Gurbir Grewal, director of the SEC’s Division of Enforcement, said of the latest enforcement action that “we will continue to leverage our in-house data analytic capabilities to identify improper accounting and disclosure practices that mask volatility in financial performance, and continue to hold public companies and their executives accountable for their violations.”
When these anomalies are discovered, public companies can expect that the next step is an investigation.
The SEC started to discuss its EPS initiative after the program’s first two enforcement actions in 2020. This initiative is yet another step in the agency’s plans to improve the way in which it can conduct surveillance on fraud.
The SEC’s use of technology to detect potential corporate fraud is not new. Recall that back in 2013, the SEC was talking about its use of big data analytics as part of its “Accounting Quality Model,” a project that took advantage of the SEC’s ability to mine its own data.

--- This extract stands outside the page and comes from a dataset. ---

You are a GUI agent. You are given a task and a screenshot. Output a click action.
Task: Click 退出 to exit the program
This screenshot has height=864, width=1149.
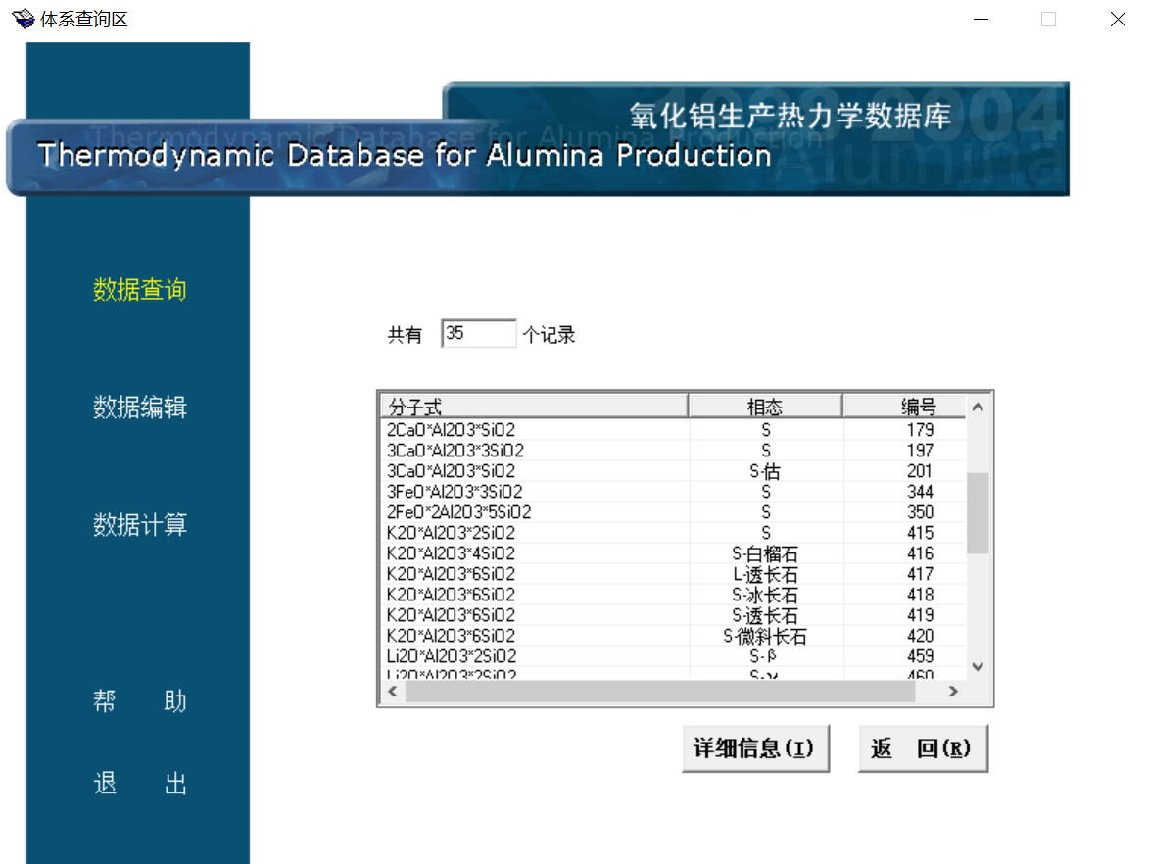point(139,784)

Another example of the SEC using data analytics to uncover fraud is based on a popular academic research paper on earnings per share data. The research found that of 951,612 quarterly earnings reports, there was a striking absence of the number 4 in the tenth of a cent decimal when it came to accounting practices leading to EPS disclosures (dubbed “Quadrophobia” by the researchers).
The absence of “4” in quarterly earnings reports piqued the interest of the SEC, which led to the agency probing select companies about it.

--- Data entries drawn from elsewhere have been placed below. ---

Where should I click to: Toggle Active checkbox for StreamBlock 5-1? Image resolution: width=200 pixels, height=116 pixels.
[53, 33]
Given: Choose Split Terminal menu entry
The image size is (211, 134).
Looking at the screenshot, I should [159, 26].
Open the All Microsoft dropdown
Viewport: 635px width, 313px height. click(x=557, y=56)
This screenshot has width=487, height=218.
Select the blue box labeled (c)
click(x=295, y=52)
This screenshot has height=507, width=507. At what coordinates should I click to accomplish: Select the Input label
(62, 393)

D&O Insurance Coverage and SEC Investigations
A reminder, if your public company is targeted due to accounting fraud, D&O insurance coverage for SEC investigations is tricky.
It’s true that D&O insurance policies typically cover individual officers and directors in an investigation, but not corporate entities (unless otherwise negotiated.) Unfortunately, investigations usually start with the entity.
Adding to the complexity of the situation is that SEC investigations tend to be “informal” for a long period of time. In an informal investigation, a company is cooperating voluntarily with the SEC. This is problematic in the insurance world because voluntary cooperation is not the type of action that the policy is designed to cover.
It is worth noting that in the current D&O insurance environment, carriers are looking for ways to contract, not expand, the scope of coverage. In other words, attempting to obtain corporate coverage for a potential SEC investigation is likely to be prohibitively expensive if it is available at all.
I discuss this issue at length and share some solutions in the article, SEC Investigations: Protecting the Company’s Balance Sheet.
As for lessons learned from this latest SEC enforcement action against Healthcare Services Group, Inc., this article by law firm Bradley Arant Boult Cummings LLP does a good job of summarizing areas of special concern for directors and officers. This includes the following admonition:
To the extent an accounting practice of adjustment makes the difference between exceeding EPS consensus or disappointing the market, these practices should be fully and robustly disclosed in the Issuer’s filings ….
This sound advice is all the more important if, as noted by Bradley Arant, a company has “consecutive periods of meeting or exceeding consensus estimates.” If these periods are followed by a precipitous decline in EPS, the company is likely to be flagged for review by the SEC’s software.
If that happens, directors and officers will be especially glad that they were extra cautious and thorough in how they handled their disclosures.